Many different concepts are used to model smart grid systems and a high variety of approaches exists. Although the focus of the introduced model categories (large-scale, small-to-medium scale, and bottom-up demand side models) can overlap, differences exist regarding the dimensions time horizon, scope, and model perspective. Large-scale energy system models are rather applied to long-term analysis of challenges in terms of RES integration and flexibility provision. From a system perspective, the role of the energy demand side becomes more relevant in energy systems with higher shares of weather-dependent renewables. Besides the digitalization, allowing for an automated flexibilization of the energy demand, one of the main drivers of this development is sector coupling. Thus, the new additional power demands and their impacts, both on the yearly demand and on the hourly (or quarter-hourly) demand profile, have to be considered. The increase in number of actors with new technologies and the role of decentralization on the supply and demand side, emerge the importance of modeling approaches on small-to-medium scale. Since the interaction of prosumers and the respective optimization of individual or regionally aggregated energy supply and demand is located on a decentral level, a narrower geographical scope as well as time horizon is more suitable for these models. While the demand side hasn’t played that crucial role in former years in energy system modeling approaches, today, a detailed bottom-up consideration is often required to address the impact of new demand technologies and its control. The corresponding disaggregation of demand (and supply) data in these demand side models enables the assessment of potentials of flexible demand to integrate higher shares of RES in a short- to long-term perspective.

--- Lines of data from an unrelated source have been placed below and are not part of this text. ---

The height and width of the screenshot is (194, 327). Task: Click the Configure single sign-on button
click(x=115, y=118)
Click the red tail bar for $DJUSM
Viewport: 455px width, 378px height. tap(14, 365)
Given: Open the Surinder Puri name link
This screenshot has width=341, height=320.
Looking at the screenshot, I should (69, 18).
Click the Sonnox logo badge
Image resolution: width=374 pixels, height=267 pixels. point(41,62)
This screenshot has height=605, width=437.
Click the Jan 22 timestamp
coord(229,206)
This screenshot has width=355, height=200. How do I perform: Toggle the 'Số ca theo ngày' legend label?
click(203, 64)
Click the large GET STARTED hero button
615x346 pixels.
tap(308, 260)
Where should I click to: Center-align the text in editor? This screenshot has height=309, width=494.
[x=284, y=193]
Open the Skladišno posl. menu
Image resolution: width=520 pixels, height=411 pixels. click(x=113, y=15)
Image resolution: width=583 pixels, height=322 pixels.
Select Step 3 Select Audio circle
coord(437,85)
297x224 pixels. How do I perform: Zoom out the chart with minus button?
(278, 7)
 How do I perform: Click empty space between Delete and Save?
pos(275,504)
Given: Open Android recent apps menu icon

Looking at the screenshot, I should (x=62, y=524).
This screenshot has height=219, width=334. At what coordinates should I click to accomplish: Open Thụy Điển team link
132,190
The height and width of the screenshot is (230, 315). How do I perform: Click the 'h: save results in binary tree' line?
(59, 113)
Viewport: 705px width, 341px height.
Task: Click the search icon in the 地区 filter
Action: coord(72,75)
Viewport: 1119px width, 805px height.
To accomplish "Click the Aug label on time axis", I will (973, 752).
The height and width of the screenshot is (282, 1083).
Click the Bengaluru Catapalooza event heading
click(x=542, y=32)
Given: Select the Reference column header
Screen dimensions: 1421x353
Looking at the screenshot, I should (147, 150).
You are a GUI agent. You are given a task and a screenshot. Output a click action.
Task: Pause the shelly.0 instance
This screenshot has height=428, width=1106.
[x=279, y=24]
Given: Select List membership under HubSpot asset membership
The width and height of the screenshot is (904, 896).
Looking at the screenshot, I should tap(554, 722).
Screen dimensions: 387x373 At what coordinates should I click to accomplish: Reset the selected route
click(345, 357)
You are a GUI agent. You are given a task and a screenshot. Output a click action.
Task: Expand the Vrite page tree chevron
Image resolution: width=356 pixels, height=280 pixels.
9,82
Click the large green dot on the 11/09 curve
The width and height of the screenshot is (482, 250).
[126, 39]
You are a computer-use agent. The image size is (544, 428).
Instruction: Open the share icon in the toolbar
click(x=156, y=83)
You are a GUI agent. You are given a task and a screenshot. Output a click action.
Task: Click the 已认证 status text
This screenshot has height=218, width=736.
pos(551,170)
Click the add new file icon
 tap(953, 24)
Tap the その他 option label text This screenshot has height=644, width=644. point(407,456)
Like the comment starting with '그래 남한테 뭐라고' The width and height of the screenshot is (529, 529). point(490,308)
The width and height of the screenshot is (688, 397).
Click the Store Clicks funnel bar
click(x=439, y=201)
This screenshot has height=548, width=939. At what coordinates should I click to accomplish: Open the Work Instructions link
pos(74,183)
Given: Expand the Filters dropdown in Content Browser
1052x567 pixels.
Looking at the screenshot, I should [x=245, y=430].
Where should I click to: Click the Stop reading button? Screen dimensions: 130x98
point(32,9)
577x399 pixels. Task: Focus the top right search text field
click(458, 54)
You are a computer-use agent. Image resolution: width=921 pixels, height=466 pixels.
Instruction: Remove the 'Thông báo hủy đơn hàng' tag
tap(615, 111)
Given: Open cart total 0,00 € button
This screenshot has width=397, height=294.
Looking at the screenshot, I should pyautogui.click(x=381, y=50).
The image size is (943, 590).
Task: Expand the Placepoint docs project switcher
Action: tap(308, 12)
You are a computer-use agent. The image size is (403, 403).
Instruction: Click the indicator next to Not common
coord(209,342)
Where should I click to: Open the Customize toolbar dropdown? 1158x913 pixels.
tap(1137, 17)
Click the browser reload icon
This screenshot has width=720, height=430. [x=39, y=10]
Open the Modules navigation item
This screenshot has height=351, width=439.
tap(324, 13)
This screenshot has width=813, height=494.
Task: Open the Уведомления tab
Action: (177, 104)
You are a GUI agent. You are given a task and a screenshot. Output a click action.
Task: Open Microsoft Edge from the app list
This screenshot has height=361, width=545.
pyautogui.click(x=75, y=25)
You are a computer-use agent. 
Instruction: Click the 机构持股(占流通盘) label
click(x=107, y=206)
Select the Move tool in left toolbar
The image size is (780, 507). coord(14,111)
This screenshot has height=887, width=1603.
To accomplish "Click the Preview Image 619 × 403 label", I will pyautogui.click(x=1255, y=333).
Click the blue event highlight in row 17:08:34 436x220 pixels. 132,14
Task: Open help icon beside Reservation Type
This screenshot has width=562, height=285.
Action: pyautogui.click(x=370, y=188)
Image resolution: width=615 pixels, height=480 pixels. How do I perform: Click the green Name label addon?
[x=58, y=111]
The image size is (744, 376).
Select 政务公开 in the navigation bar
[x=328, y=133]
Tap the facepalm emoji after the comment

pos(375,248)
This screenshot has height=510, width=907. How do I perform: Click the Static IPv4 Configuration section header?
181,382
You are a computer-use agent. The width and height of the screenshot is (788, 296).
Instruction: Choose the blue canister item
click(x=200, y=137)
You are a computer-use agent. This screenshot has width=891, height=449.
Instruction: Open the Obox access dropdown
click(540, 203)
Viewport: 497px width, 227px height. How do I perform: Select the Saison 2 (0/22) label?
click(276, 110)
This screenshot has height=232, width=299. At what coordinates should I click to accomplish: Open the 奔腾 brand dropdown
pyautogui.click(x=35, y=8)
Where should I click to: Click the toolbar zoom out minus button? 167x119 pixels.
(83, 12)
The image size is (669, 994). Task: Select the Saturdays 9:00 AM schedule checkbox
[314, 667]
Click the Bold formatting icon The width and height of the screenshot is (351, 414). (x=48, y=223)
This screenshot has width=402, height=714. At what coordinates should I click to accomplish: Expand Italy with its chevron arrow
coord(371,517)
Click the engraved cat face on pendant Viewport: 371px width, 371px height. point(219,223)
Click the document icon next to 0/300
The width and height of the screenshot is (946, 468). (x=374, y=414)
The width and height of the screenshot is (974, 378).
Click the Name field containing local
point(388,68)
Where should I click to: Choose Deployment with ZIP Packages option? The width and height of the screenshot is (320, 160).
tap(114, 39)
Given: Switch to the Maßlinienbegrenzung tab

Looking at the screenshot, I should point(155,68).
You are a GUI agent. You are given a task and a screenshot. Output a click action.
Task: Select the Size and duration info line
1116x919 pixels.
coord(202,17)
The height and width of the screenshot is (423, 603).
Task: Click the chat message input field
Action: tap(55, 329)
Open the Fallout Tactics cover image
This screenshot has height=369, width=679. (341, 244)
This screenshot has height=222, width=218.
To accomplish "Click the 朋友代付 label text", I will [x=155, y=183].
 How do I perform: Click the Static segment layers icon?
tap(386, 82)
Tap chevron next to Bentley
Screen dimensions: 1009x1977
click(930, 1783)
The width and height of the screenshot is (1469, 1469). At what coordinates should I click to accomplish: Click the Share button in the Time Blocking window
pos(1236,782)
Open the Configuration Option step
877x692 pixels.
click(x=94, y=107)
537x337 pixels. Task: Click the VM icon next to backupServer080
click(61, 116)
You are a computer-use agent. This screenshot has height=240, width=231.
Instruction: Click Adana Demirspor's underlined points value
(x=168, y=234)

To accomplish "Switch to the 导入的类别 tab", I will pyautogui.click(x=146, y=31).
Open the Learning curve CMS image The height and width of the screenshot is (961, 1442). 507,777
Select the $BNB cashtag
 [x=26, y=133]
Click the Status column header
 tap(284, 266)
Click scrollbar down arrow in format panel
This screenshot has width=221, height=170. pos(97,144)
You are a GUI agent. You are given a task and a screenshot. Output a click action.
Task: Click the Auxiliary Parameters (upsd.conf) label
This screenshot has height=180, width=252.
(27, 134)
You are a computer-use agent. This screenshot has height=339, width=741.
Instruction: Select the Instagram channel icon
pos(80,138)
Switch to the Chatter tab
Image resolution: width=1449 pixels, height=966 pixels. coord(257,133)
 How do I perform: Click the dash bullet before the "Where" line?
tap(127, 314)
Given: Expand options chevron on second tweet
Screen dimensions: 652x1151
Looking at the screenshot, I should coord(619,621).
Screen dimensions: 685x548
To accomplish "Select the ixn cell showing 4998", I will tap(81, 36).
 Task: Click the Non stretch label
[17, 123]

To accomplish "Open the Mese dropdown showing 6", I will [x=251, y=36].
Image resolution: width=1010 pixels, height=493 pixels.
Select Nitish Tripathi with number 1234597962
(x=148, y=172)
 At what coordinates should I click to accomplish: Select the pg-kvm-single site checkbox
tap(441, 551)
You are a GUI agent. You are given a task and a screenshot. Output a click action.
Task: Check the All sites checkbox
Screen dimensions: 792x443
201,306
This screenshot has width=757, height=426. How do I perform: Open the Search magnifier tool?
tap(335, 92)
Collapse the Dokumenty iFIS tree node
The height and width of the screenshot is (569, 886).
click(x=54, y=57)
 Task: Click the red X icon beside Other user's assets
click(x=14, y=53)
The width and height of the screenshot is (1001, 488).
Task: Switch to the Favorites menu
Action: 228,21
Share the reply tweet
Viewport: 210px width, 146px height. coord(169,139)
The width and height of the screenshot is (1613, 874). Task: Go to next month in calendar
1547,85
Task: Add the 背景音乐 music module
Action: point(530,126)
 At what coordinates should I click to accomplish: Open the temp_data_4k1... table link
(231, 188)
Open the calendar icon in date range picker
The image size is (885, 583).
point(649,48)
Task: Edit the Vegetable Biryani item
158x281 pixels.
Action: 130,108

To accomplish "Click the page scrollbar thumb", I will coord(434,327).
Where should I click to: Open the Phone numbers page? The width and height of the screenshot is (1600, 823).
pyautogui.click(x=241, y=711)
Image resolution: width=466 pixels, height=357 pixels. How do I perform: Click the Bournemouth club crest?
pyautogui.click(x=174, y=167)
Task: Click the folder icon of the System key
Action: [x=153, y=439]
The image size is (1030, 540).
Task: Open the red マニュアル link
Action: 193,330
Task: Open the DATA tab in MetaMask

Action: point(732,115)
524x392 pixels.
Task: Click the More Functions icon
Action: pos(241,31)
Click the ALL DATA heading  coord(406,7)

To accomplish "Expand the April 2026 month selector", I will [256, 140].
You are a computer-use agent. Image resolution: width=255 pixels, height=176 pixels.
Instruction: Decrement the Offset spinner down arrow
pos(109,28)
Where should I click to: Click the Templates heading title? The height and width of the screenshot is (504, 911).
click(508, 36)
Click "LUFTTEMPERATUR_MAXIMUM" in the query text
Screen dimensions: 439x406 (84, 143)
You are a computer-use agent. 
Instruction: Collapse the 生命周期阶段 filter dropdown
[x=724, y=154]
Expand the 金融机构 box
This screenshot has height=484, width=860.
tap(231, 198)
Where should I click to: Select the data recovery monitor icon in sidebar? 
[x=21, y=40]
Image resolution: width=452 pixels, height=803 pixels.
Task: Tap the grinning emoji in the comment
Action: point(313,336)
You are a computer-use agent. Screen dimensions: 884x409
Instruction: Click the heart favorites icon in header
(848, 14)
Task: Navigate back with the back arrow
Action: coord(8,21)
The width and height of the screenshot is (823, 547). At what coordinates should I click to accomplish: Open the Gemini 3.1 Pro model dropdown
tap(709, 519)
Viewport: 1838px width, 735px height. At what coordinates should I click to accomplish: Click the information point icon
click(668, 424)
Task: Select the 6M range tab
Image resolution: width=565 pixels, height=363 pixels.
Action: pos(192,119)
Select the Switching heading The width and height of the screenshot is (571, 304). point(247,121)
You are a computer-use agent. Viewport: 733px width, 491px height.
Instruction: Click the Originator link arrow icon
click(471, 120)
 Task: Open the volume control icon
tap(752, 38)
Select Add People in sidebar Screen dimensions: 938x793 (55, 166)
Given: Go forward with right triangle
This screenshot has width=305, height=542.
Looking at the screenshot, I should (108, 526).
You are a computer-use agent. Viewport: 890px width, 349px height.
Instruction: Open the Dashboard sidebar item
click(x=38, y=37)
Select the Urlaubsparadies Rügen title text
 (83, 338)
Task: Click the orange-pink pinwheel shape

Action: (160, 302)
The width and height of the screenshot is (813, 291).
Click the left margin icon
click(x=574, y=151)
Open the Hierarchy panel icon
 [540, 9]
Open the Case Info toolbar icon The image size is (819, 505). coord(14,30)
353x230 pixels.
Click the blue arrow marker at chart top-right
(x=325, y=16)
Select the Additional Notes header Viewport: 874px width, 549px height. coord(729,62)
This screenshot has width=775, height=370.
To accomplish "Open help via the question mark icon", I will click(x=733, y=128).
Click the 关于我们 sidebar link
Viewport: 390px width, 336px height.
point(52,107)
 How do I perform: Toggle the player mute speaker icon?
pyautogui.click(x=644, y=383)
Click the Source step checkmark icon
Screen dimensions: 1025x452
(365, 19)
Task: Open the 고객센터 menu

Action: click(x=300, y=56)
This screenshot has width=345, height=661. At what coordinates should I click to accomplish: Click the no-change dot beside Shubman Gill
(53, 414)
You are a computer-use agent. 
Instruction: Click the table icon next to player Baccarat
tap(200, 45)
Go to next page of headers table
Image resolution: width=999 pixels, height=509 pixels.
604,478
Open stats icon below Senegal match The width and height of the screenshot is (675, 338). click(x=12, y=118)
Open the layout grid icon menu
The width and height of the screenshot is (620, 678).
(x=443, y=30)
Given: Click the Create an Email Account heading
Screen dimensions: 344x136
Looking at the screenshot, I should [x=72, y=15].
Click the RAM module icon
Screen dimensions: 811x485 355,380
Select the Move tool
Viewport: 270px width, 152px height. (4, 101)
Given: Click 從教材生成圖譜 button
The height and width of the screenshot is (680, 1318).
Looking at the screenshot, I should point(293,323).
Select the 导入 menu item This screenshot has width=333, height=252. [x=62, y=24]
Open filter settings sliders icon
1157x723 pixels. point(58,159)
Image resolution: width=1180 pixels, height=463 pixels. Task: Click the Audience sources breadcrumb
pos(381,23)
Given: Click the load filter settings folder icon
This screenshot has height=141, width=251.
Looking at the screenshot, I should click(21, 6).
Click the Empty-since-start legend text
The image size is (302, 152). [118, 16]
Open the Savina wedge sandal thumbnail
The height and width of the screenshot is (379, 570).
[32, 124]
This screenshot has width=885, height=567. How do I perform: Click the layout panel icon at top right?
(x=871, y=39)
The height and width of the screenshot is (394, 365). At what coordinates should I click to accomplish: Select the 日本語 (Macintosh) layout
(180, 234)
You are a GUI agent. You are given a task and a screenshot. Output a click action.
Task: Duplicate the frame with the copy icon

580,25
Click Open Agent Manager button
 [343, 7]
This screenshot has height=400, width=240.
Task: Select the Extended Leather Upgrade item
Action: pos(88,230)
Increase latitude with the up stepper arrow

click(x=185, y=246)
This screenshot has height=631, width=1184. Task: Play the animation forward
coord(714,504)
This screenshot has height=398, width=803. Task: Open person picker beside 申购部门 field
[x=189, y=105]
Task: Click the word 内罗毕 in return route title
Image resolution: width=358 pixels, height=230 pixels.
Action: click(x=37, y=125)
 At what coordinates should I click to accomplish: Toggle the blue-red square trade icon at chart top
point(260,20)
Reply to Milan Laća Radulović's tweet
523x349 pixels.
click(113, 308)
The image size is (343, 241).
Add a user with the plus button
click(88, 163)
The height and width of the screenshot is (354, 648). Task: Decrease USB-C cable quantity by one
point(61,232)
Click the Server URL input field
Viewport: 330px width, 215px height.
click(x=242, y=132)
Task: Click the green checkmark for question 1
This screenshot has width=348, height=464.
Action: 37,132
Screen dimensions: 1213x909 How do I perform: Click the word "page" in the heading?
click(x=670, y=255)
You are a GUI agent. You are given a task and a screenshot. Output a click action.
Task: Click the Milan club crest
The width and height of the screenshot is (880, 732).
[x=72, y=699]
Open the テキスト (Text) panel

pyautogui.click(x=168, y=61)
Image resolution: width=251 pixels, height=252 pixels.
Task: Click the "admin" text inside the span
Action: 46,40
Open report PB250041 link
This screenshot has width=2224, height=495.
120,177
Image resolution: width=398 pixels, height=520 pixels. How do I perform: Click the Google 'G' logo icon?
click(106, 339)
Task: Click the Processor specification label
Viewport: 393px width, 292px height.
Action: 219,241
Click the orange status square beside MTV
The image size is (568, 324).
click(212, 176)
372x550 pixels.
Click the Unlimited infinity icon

Further key trends of smart grid modeling can be recognized due to the increasing role of policy and society in participating in future energy systems. To analyze the interplay of the different players, besides common modeling approaches, also new modeling approaches such as bi-level programming, and agent-based simulation will allow for more applications and thus contribute to the different research activities. Thereby, transparency and traceability are getting further in importance. In consequence, open source approaches will become standard. Additionally, the weather-dependent character of renewables necessitates on the one side a high timely resolution (as already mentioned above), but on the other side it also requires a significant improvement of forecasts. In consequence, weather forecasting will increasingly gain in importance. It has to be mentioned that complexity in modeling smart grid systems will continue to increase, also because hard- and software will further develop and allow for solving larger and even more complex models. Finally, when modeling smart grids, the trade-off between model complexity and additional insights with regard to the research question at hand must be considered.

Review Question

  • What are the three main drivers which necessitate smart grid modeling?

  • List five elements that are often considered in model-based representations of smart grids.

  • Name and explain the three dimensions of energy system model (ESM). How are they commonly modeled in smart energy system models (ESMs)?

  • Classify smart ESMs by means of a visualization, considering the three dimensions of ESMs, and distinguish them from “traditional” ESMs.

  • Why is the importance of modeling demand increasing for smart grids?

  • Why and how is modeling of energy systems affected by uncertainties resulting from weather forecasts?

  • Explain the idea of bi-level programming in the context of smart grid modeling.